Directed by David Ayer, Fury is an American war drama that chronicles the adventures of one sergeant and his four-man tank crew deep in the heart of Nazi Germany. But does it cement itself as anything more than a typical war story? I’m not so sure.
First off, Fury is singlehandedly kept afloat because of Brad Pitt’s terrific performance. Looking appropriately weary and aged, Pitt commands every inch of the screen and I completely bought him as a hardened Staff Sargeant with one goal: to kill a whole lot of Nazis. Sometimes when you’re dealing with a star as huge as Pitt, it can be distracting to separate the pop culture phenomenon from the actor. I had the same doubts before watching Angelina Jolie in Maleficent, but I’m pleased to report that much like his wife, Pitt kicks ass. There’s a reason these two have such acclaimed careers, and it’s because above everything else, they’re incredible performers. So yes, Pitt is a standout here, and Fury is his film. Outstanding.
However, while Fury is a raw and savage exploration of war, I was left wanting something more. Maybe it’s the fact that the film was missing a sense of urgency. A film like The Impossible had me on the edge of my seat throughout, constantly wondering if our characters would make it out alive. On the other hand, I did not fear for the lives of the Fury cast. In fact, the only person I connected to on Don’s team was Norman, a young army typist who is suddenly thrust into the front lines as the tank’s assistant driver. With a top-notch performance by Logan Lerman, Norman acts as our eyes and ears inside the tank, and you genuinely find yourself rooting for him to survive. Furthermore, his dynamic with Pitt’s Don is the film’s most developed relationship, and it’s one that undergoes a predictable albeit intriguing path.
Special mention has to be made of the set design. This is one gorgeously-realized film. Every single detail is accounted for, and it all looks spectacular on screen. Much like Interstellar, the musical score by Steven Price is a stirring creation that skilfully elevates specific moments into new heights. Price previously won the Academy Award for his stellar work in Gravity, and his compositions in Fury are equally masterful.

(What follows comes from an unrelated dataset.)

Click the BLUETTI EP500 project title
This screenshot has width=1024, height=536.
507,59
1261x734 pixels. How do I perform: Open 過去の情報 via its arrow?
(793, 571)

But I gotta ask, what was up with those red and green lasers? Apparently, bullet tracers are historically accurate, but I couldn’t help myself from constantly flashing back to Star Wars. It was certainly bizarre to say the least.
Fury is a violent and visceral combat film. While it doesn’t exactly offer anything new, it’s still worth watching thanks to a number of thrilling moments and a powerhouse turn by Brad Pitt.